Propriétaire d’un terrain de 1 500 m² situé entre la route des Sorinières et le parc de la Sèvre, à Vertou, sur lequel se situe leur habitation, ce couple avait, le 8 juillet 2021, déposé une demande de certificat d’urbanisme pour « procéder au détachement d’un lot à bâtir de 500 m² », afin d’y construire une deuxième maison individuelle.
Mais le 13 septembre 2021, le maire Rodolphe Amailland avait refusé leur demande. Il avait estimé que « le projet ne permettait pas d’assurer la sécurité des usagers du chemin et de l’accès » et qu’il « nécessitait une extension du réseau d’eau potable », ce qui était contraire au plan local d’urbanisme (PLU) de Nantes Métropole.

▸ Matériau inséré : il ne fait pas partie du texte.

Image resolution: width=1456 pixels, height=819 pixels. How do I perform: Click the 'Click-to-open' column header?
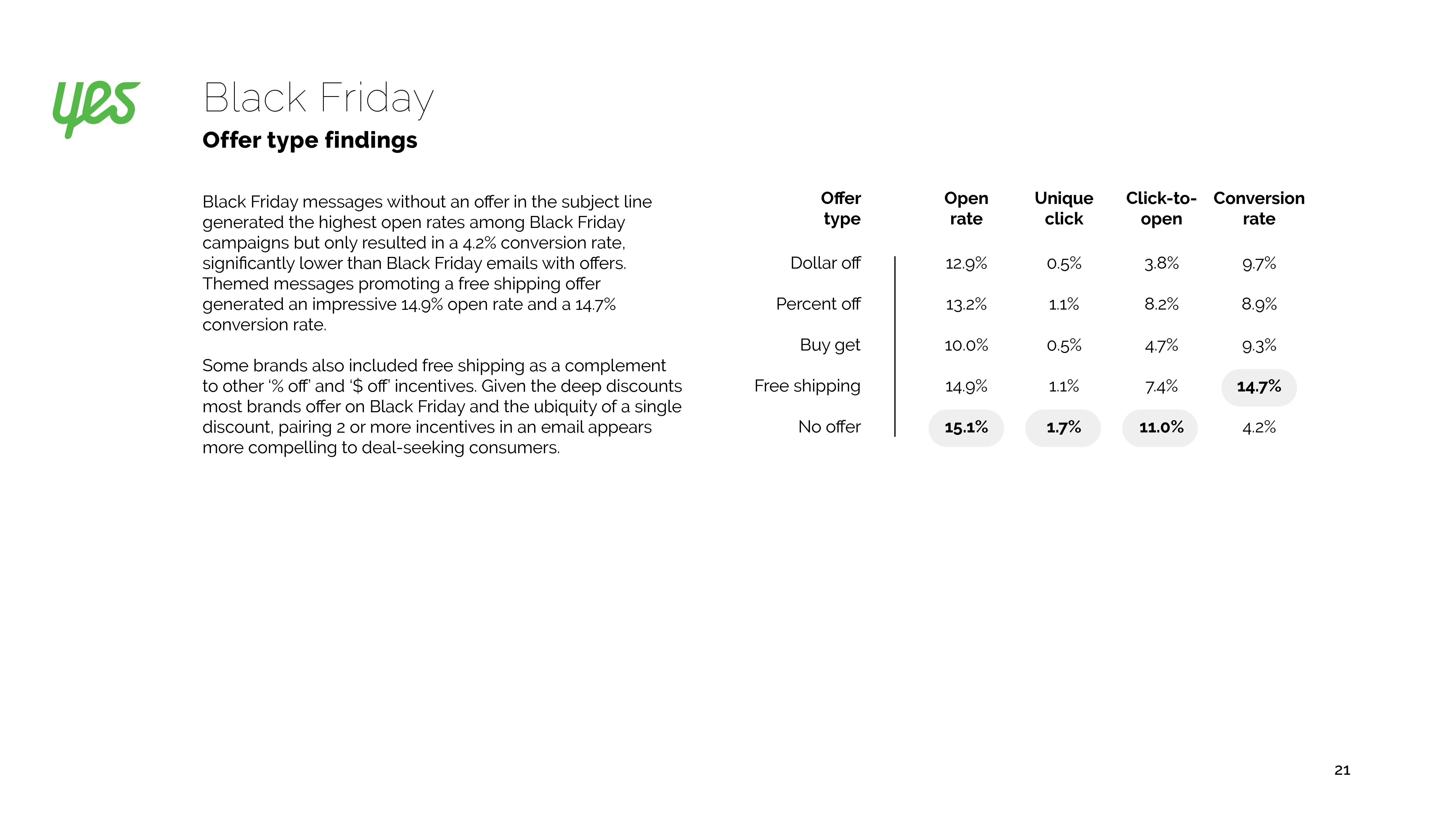1161,209
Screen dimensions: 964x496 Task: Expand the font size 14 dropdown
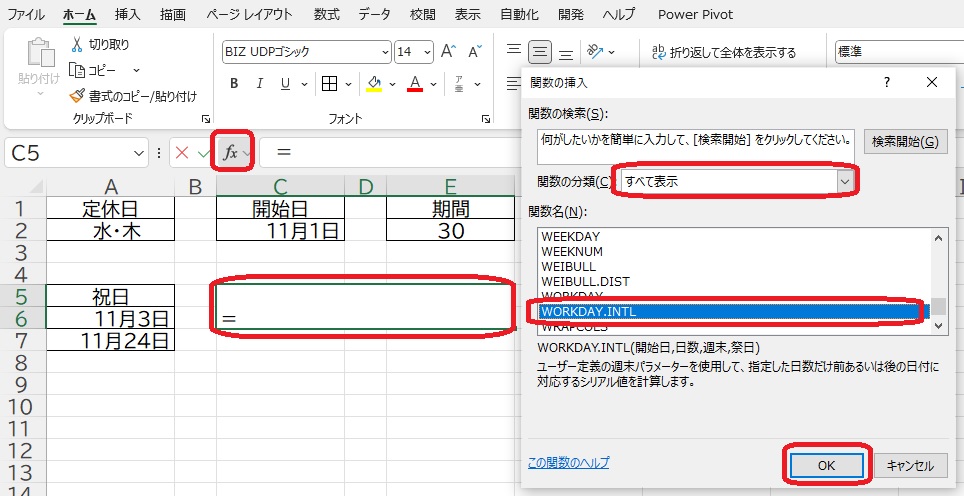point(428,52)
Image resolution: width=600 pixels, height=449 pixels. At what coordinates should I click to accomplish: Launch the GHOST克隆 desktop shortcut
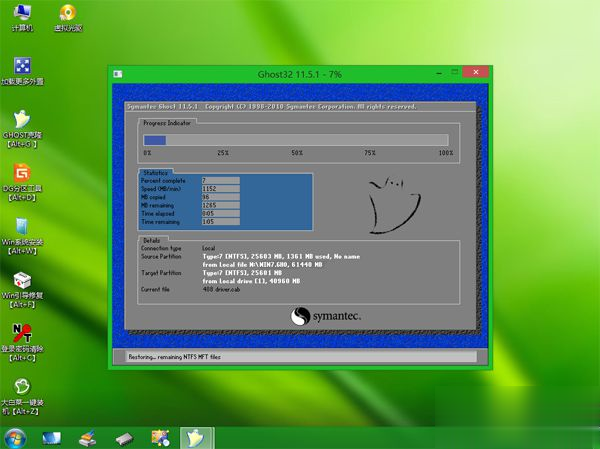[21, 120]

Le 3 mai 2022, le couple avait donc déposé une nouvelle demande concernant, cette fois-ci, le détachement d’un terrain de « 425 m² ». Mais le maire s’y était une nouvelle fois opposé, avec les mêmes arguments. Reste que pour les propriétaires, ce raisonnement est « entaché d’une erreur manifeste d’appréciation » : le maire avait fait une « inexacte application » des dispositions du PLU, pensaient-ils. Ils avaient donc saisi le tribunal administratif de Nantes pour qu’il fasse « injonction » au maire de « réexaminer » leur demande sous « quinze jours ».
Croisement des véhicules pas possible
Le projet prévoit la création d’un accès sur le chemin communal du Coteau, sur une partie non goudronnée dont la largeur est à cet endroit légèrement supérieure à trois mètres.
En mai 2020, le maire de Vertou avait certes autorisé le foyer « à créer un accès sur ce chemin afin de desservir [leur] logement existant », en précisant tout de même que « compte tenu de la configuration de la voie et du chemin, cet accès ne pourra être utilisé pour desservir d’autres habitations existantes ou nouvelles ».
Les propriétaires assuraient toutefois que « ce chemin est d’une largeur suffisante au vu de la faible importance du projet ». Mais « le chemin présente, en amont de la parcelle, une largeur inférieure à trois mètres sur une section de plus de 50 mètres, avec un passage d’une largeur de seulement 2,30 m », souligne le tribunal administratif de Nantes. Il possède aussi une « partie non goudronnée située après un virage à angle droit sans visibilité, dépourvue de trottoirs et bordée d’un côté par une clôture grillagée et de l’autre par le mur de la propriété, avec des bas-côtés en herbe de faible dimension ».
Un risque pour la sécurité
Au final, cette configuration « ne permet pas le croisement des véhicules et présente un risque concernant la sécurité des piétons et des cyclistes », en déduisent les magistrats nantais. Et en tout état de cause, si un futur « projet d’aménagement pour la création d’un parc » conduira bien à « la réalisation d’aménagements pour piétons et cyclistes » dans ce secteur, « il ne ressort pas des pièces du dossier que la partie du chemin sur laquelle la création de l’accès est envisagée serait concernée par ces futurs aménagements ».
Le fait que le projet soit « conforme au règlement départemental de la défense extérieure contre l’incendie, en raison de la présence d’un point d’eau à 125 m du terrain d’assiette » est au passage « sans incidence », car le maire ne s’est pas fondé « sur un motif lié à la lutte contre l’incendie » pour prendre sa décision. L’édile a donc « pu, sans commettre d’erreur d’appréciation, opposer les dispositions du règlement du plan local d’urbanisme de Nantes Métropole » à la demande des requérants, conclut le tribunal administratif de Nantes.